• HOW TO COMPLETE THIS TASK
Where a line in the entries below contains the word "agent", it counts; give the total by itself.
········
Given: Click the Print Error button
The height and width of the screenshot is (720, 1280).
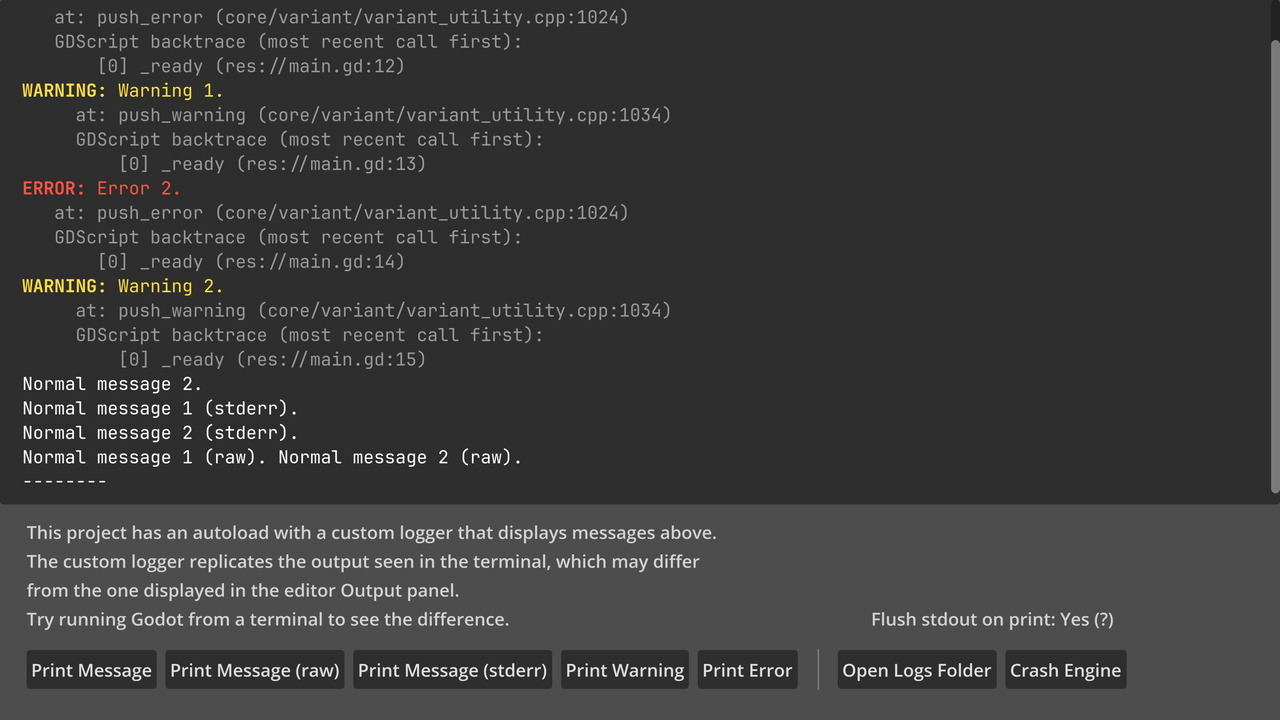Looking at the screenshot, I should click(x=747, y=670).
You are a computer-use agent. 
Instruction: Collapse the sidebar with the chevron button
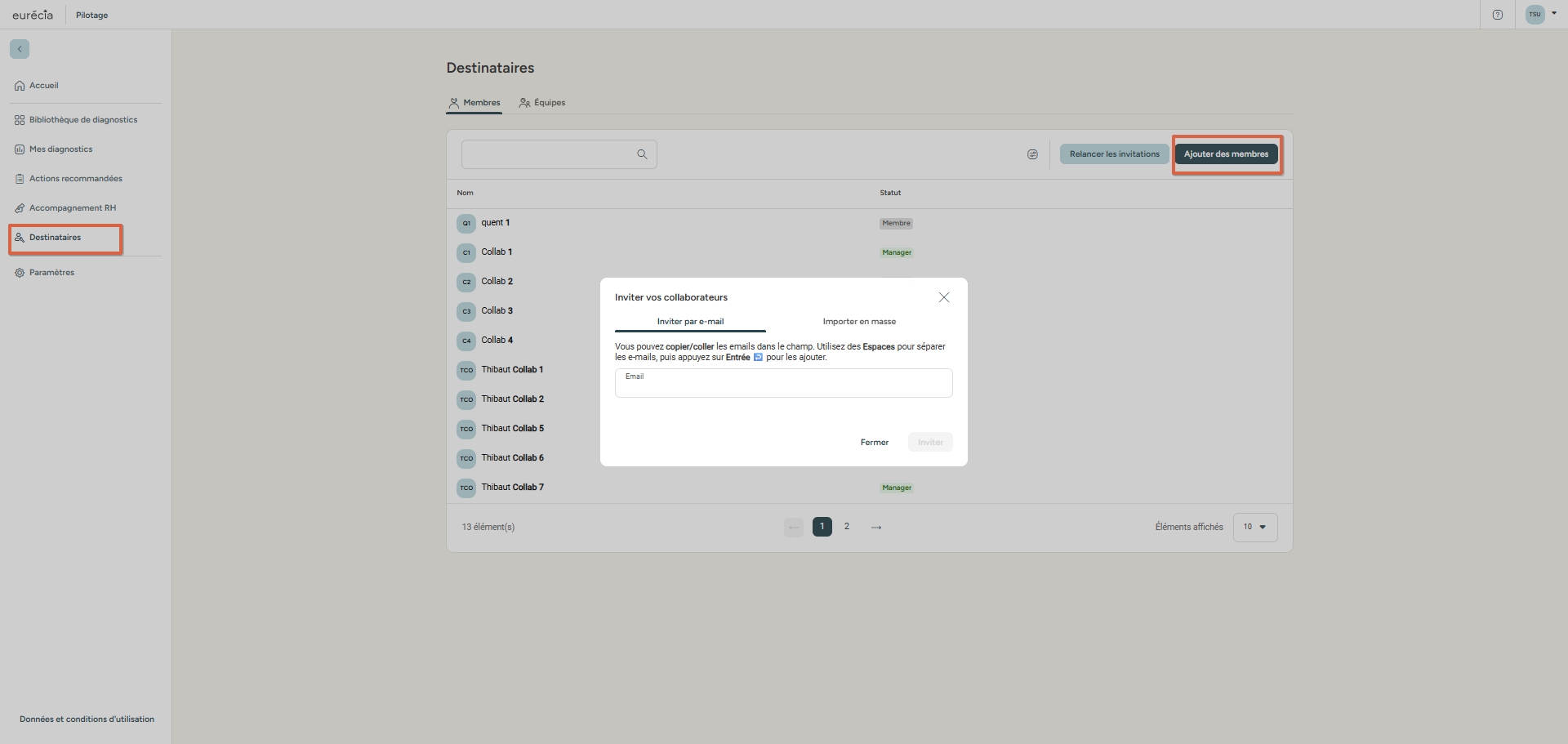20,49
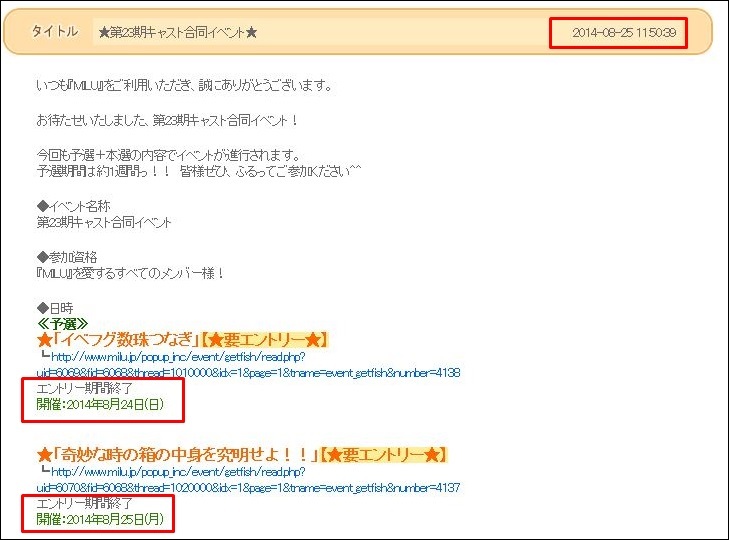Click the green ≪予選≫ section heading
729x540 pixels.
(x=64, y=324)
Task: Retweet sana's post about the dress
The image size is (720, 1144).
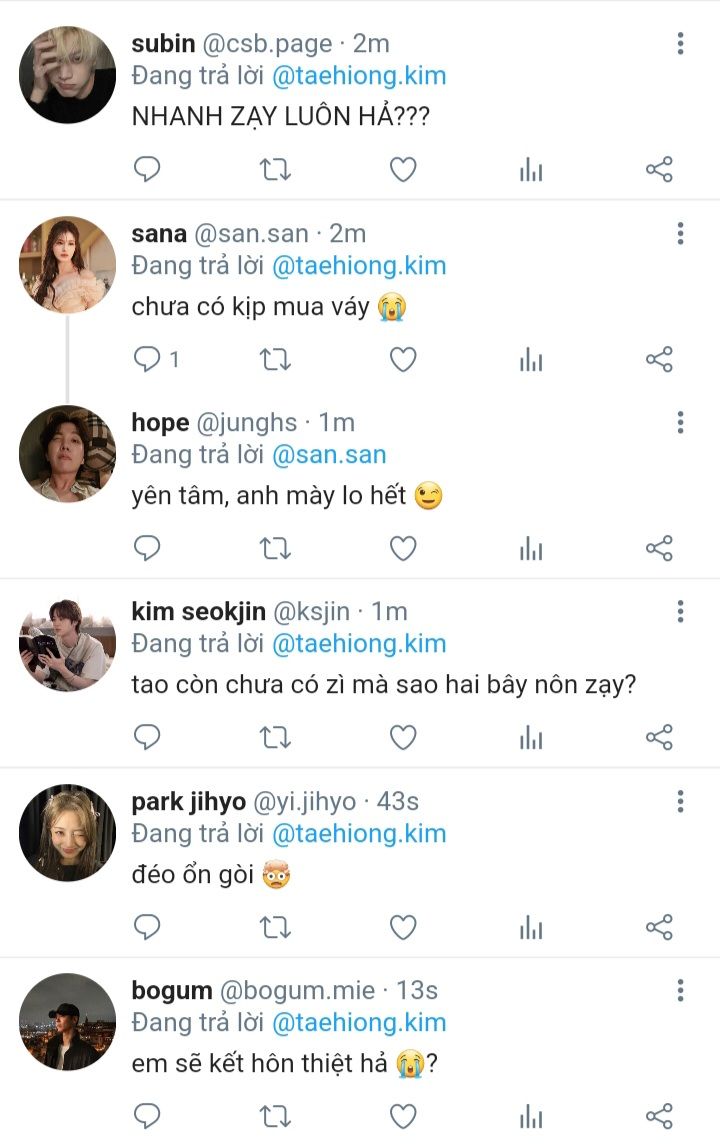Action: pyautogui.click(x=275, y=360)
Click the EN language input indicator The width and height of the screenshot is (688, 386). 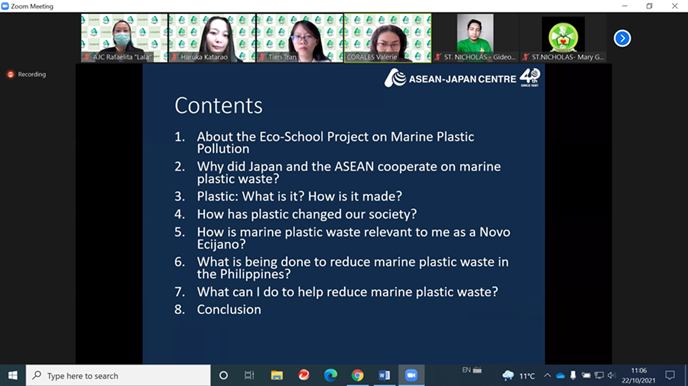pos(466,370)
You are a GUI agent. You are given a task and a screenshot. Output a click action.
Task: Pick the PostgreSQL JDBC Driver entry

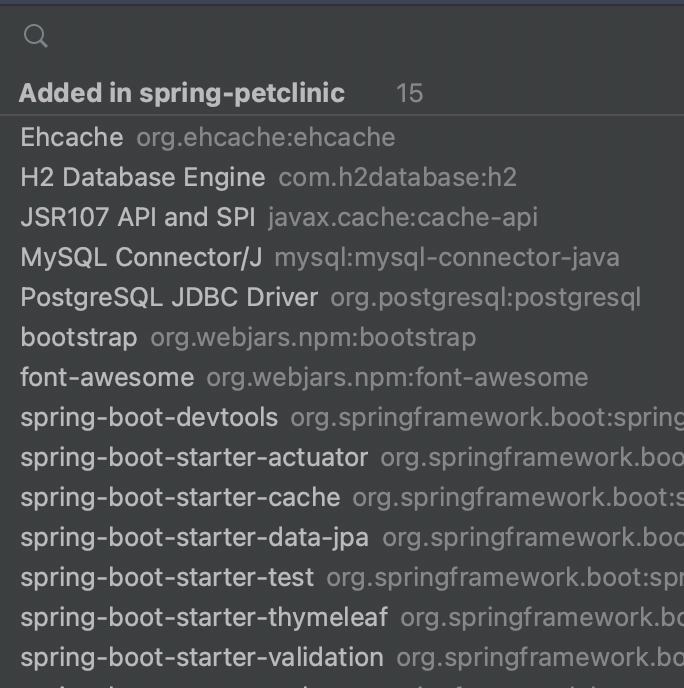[x=169, y=298]
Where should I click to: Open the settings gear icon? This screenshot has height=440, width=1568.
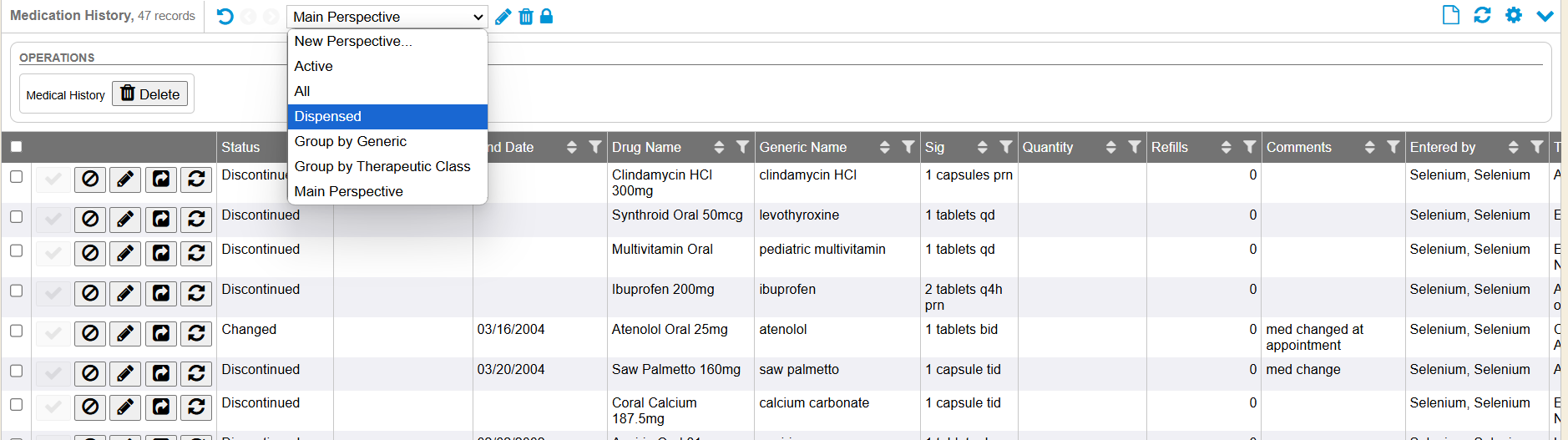click(x=1513, y=15)
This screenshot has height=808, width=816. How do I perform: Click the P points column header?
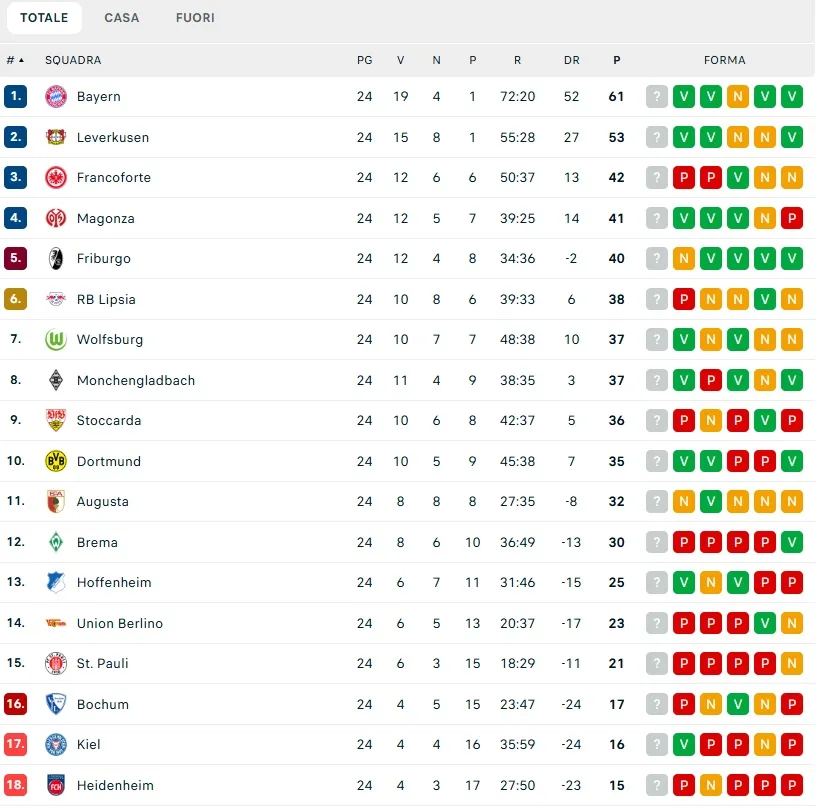[617, 60]
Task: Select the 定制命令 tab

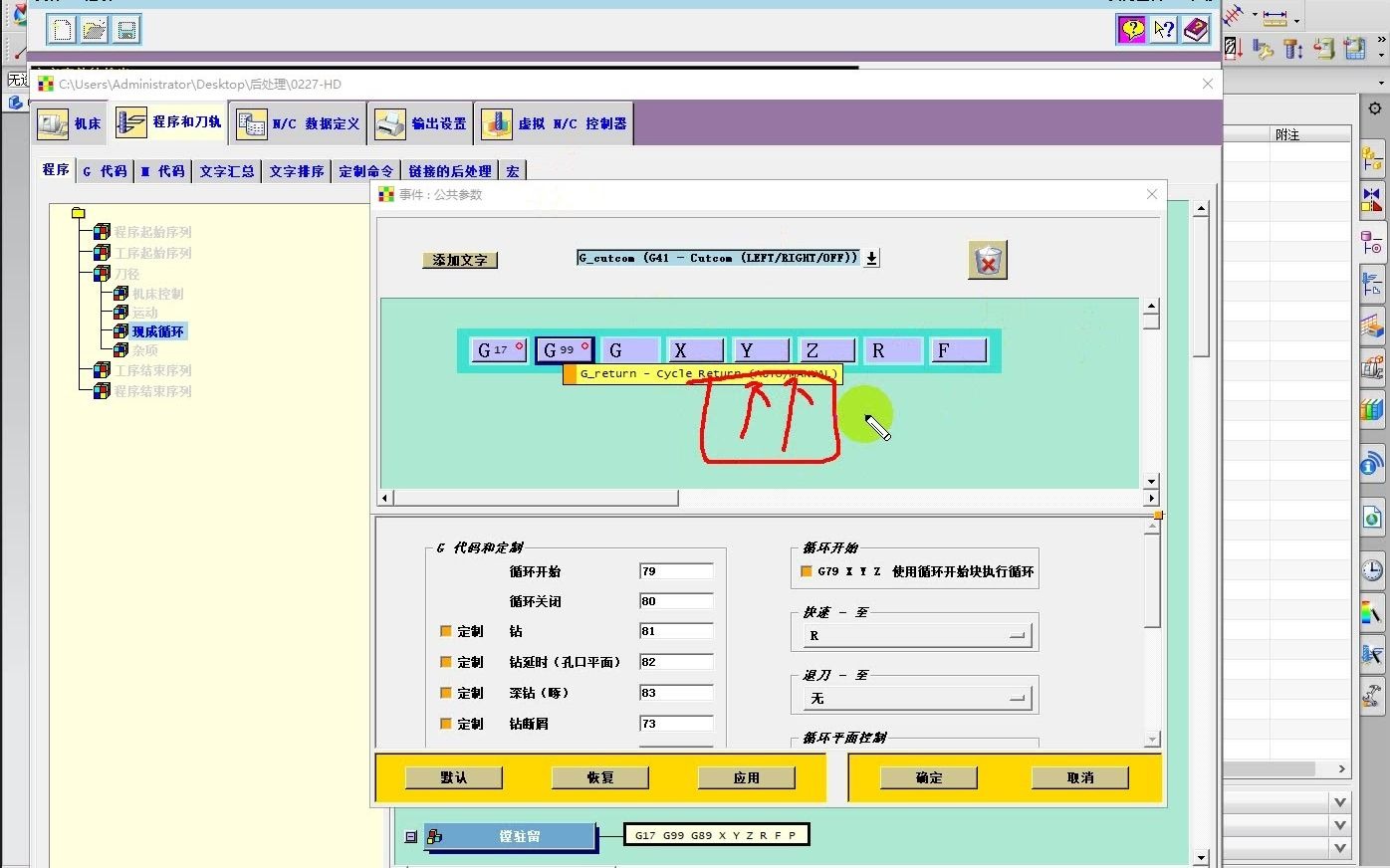Action: 365,170
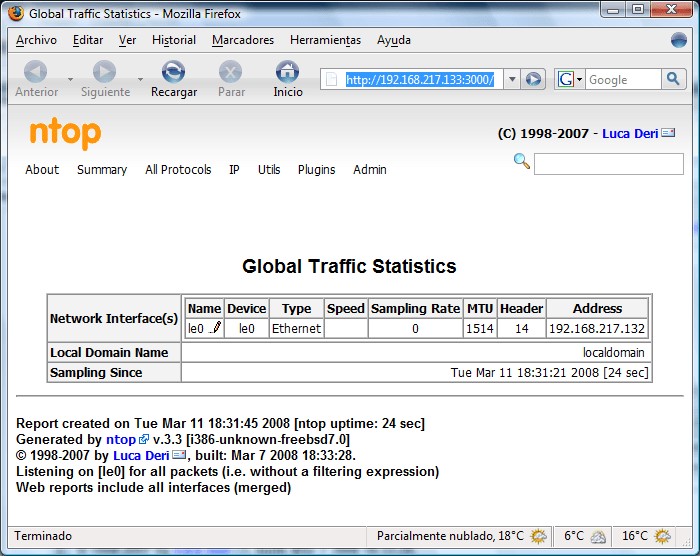Viewport: 700px width, 556px height.
Task: Open the ntop Summary menu
Action: tap(102, 170)
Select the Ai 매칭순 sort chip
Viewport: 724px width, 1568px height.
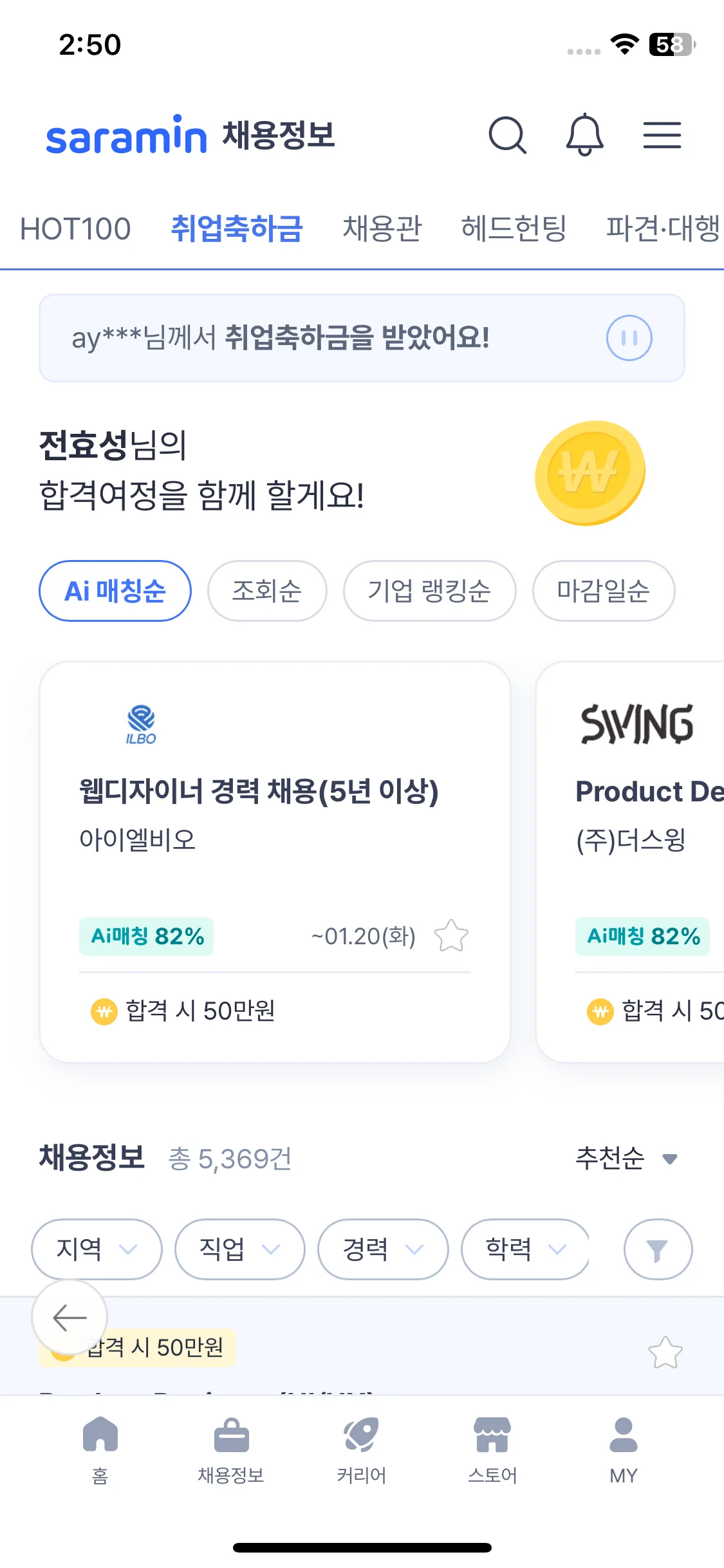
········
• TASK ANSWER
2